First, the big question: Why a prequel? Why not, say, explore what happens after the cliffhanger ending of The New Order? Or even tell a side story, from another character’s perspective? The answer is twofold. First, the 1940s is the perfect fit for the distinctive vibe that sets this DLC apart from the main game. “It works well with the pulp B-movie thing we’re going for,” says Executive Producer Jerk Gustafsson.

Going back in time also offered an opportunity to fill in some story gaps while delivering completely new gameplay. “We get to explore things that were only hinted at in New Order,” says Senior Producer John Jennings. “We get to find out what the Nazis were up to, and reveal a little bit about how they actually got some of this advanced technology that let them win World War II.”

Wolfenstein: The Old Blood

Because the Nazis were still discovering and developing this technology, B.J. will face off against early iterations of known foes, like the lumbering Supersoldaten (super soldiers) who, this time around, are tethered to a power source – creating all new gameplay possibilities. And that’s just for starters…

2. Everything Old Is New Again

The Old Blood might send players on a nostalgic trip back in time, but don’t think that means recycled assets or shopworn gameplay. “In terms of features and content, almost everything is new,” Gustafsson says. “That includes everything from the environments to the weapons and enemies.”

Of course it didn’t begin that way.
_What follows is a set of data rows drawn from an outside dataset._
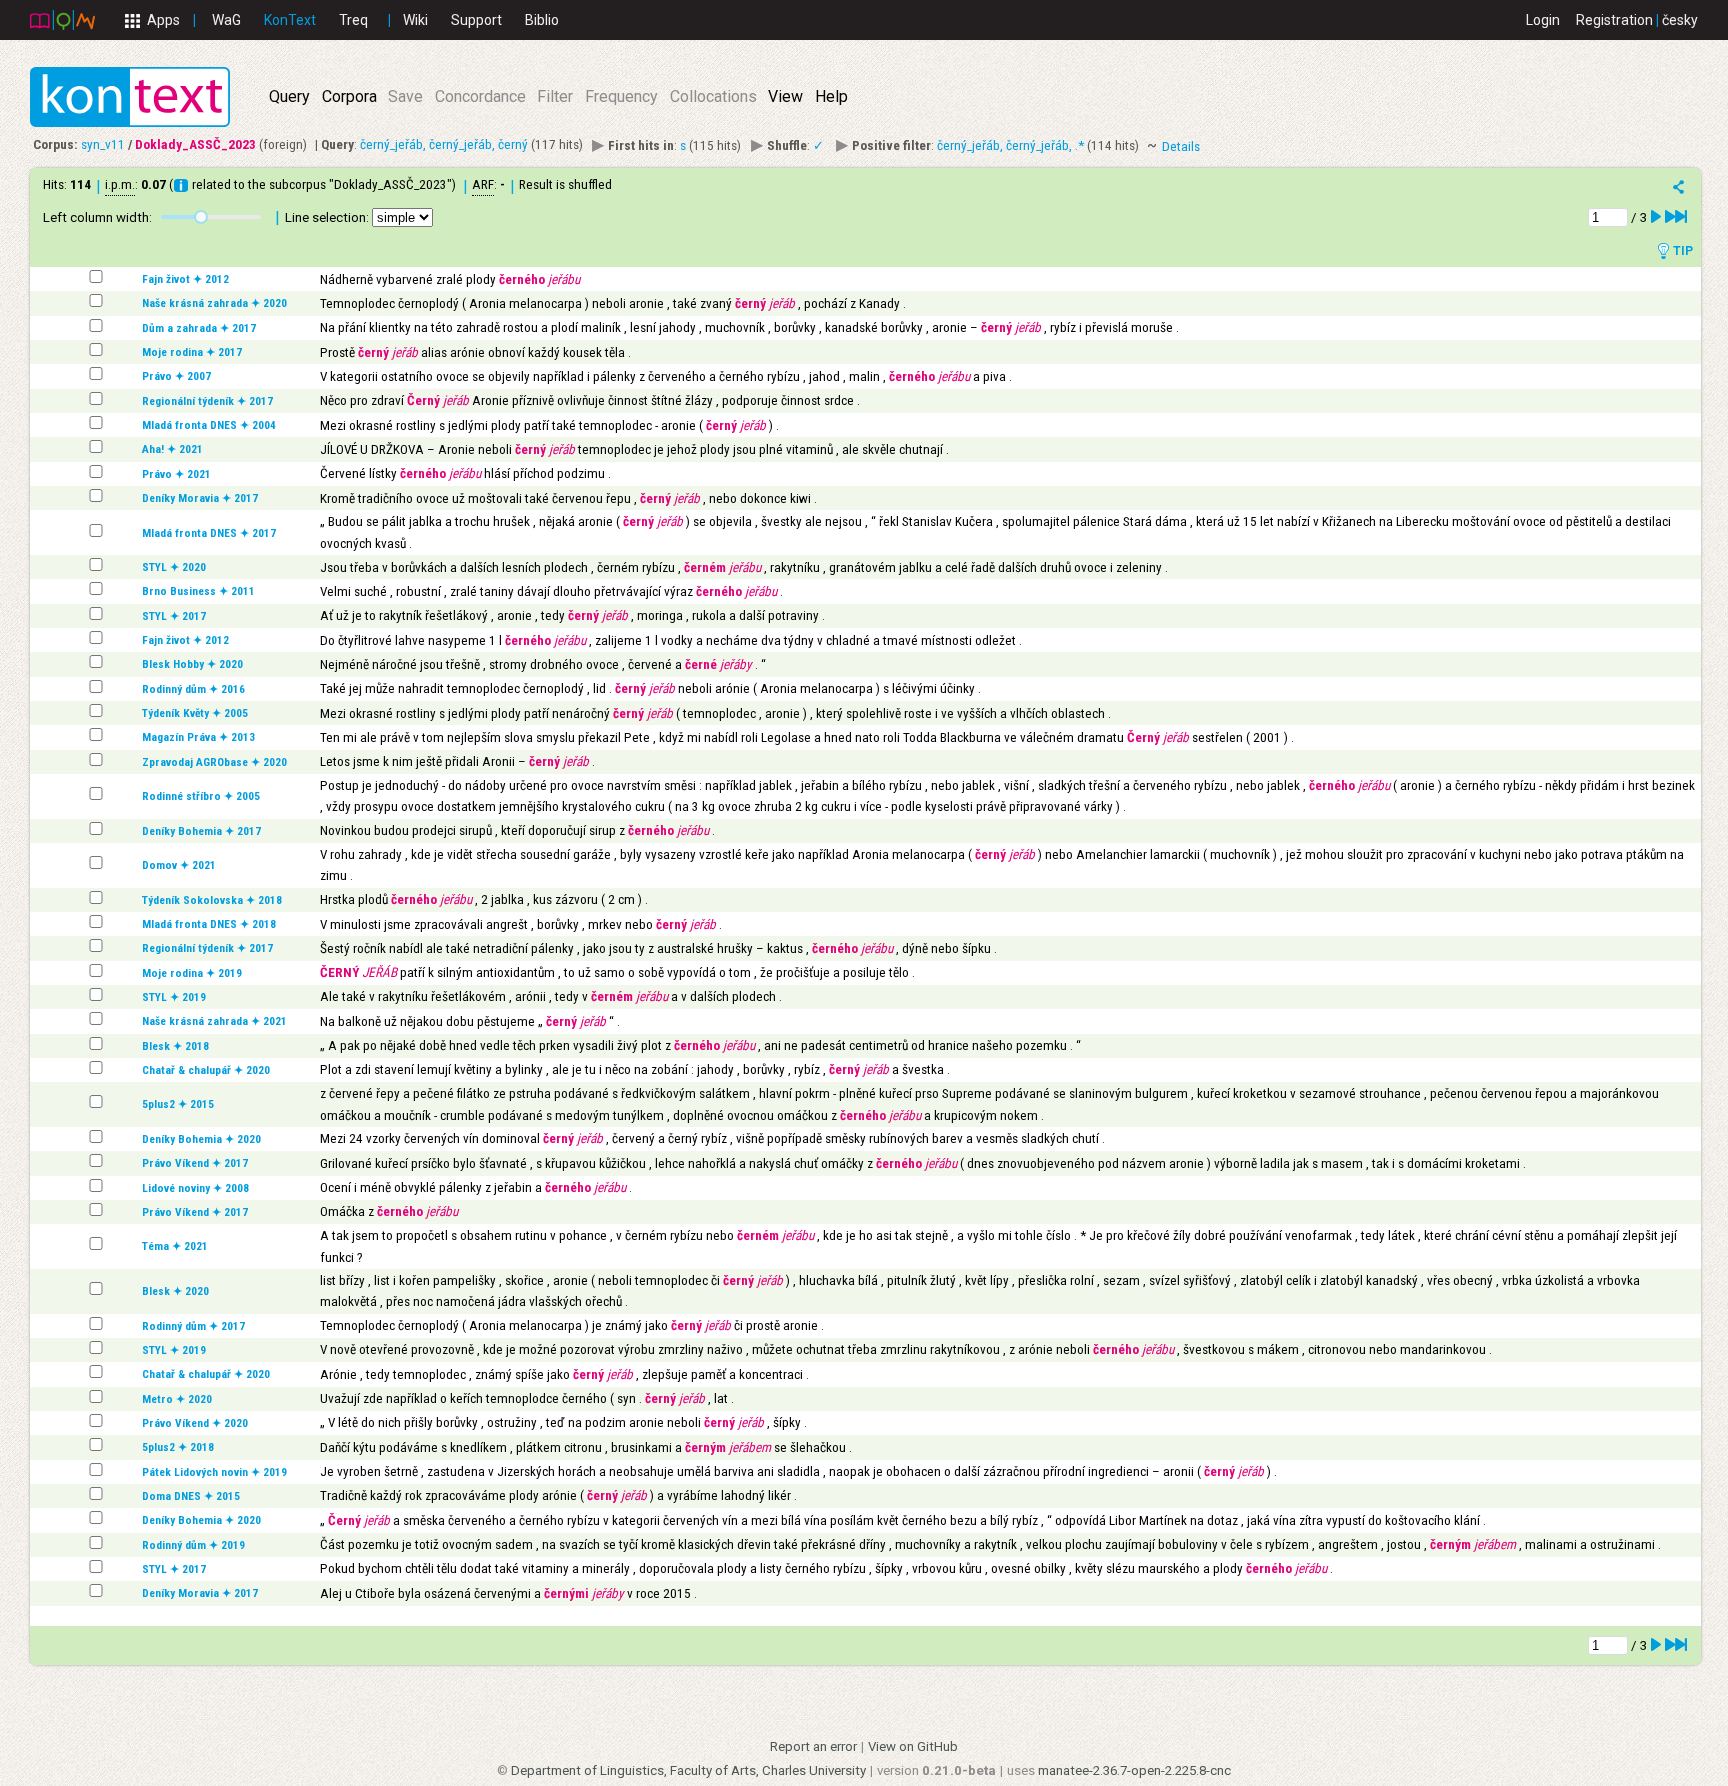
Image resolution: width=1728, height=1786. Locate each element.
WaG (226, 20)
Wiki (415, 20)
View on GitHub (913, 1746)
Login (1543, 20)
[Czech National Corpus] (62, 19)
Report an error (813, 1746)
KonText (290, 20)
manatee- (1134, 1770)
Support (476, 20)
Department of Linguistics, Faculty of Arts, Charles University (688, 1770)
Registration (1614, 20)
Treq (353, 20)
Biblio (542, 20)
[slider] (201, 217)
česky (1680, 20)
Initially the team was planning to build the DLC using The New Order as the foundation. “The idea was to reuse pretty much everything,” says Art Director Axel Torvenius. “But in the end everything is at least touched in some way or another.”

That means all-new enemies (like the aforementioned Supersoldaten), new ways to move through the world (more on that later), and even some subtle adjustments to already-existing elements, like the well-received commander system – a key component of the stealth gameplay.

3. Pipe Dreams

“Everyone groans when they see the takedowns in the trailer,” Jennings laughs. “That’s a good reaction!”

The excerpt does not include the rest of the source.